I get a difference of about 36%, not 3x:
julia> @btime plain!($U, $V, $W, $Jx, $Jy, $Jz, $NX, $NY, $NZ, $NG);
112.766 ms (0 allocations: 0 bytes)
julia> @btime no_tmp!($U, $V, $W, $Jx, $Jy, $Jz, $NX, $NY, $NZ, $NG);
153.984 ms (0 allocations: 0 bytes)
In the first version, you perform all of your “reads” of the array before you perform any “writes”. In the second version the reads and writes are interleaved. This will make a difference because the compiler doesn’t know that the Jx, Jy, Jz arrays are distinct from U, V, W.
For example, you read U[i, j, k] when computing upp, and again when computing ux1, uy1, and uz1. In plain!, the compiler probably factors out this common subexpression — it loads U[i,j,k] only once. However, in no_tmp!, because the reads and writes are interleaved, the compiler will have to load U[i,j,k] three times, since it may have been overwritten by the writes to the J arrays (which might be the same as U for all the compiler knows).

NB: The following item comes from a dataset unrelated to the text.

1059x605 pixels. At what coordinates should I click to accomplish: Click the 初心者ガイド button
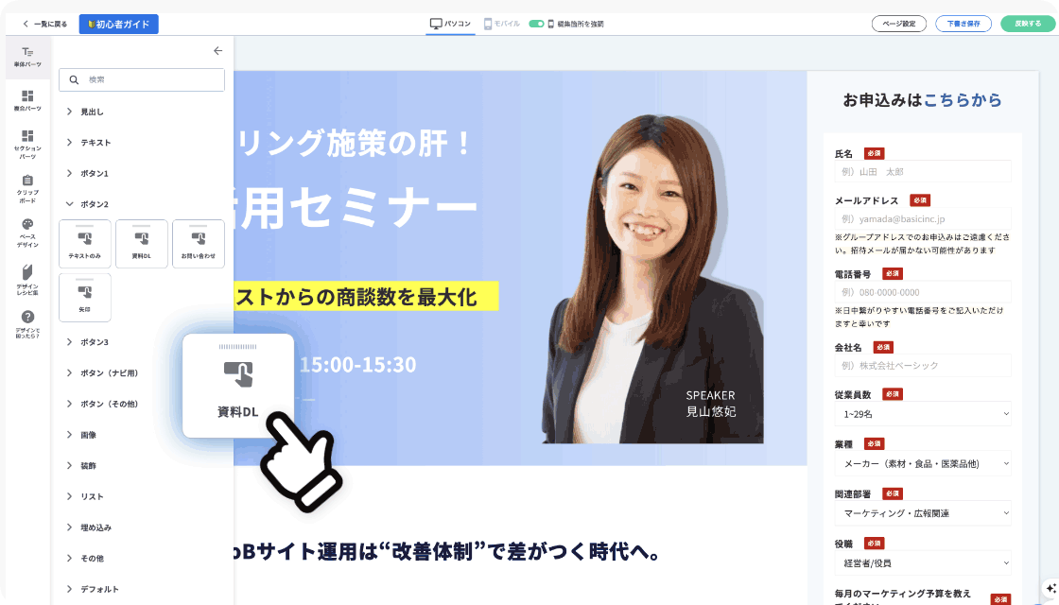[x=119, y=25]
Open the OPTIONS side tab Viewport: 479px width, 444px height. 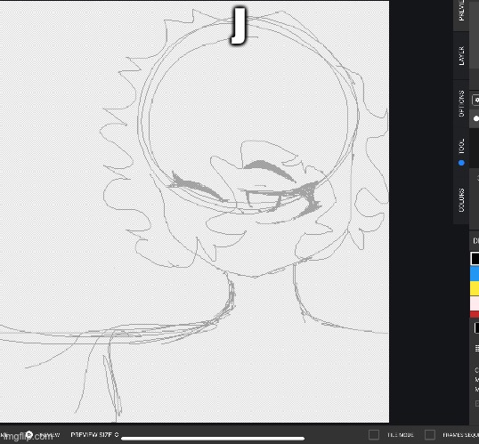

Interestingly, most of the difference goes away if I simply put @inbounds in front of the for loops (i.e. write @inbounds for).
Note also that the order of floating-point operations is different in the two cases, because:
-(U[i-1, j, k] + U[i, j, k]) / 2 * (U[i-1, j, k] + U[i, j, k]) / 2
is not the same thing as
upp * ux1 == (-(U[i-1, j, k] + U[i, j, k]) / 2) * ((U[i-1, j, k] + U[i, j, k]) / 2)
(Note parentheses.) Not only may this produce slightly different results due to differences in floating-point roundoff errors, but it in the no_tmp! case it is also likely to prevent the compiler from realizing that upp == -ux1 and pulling out the common subexpression.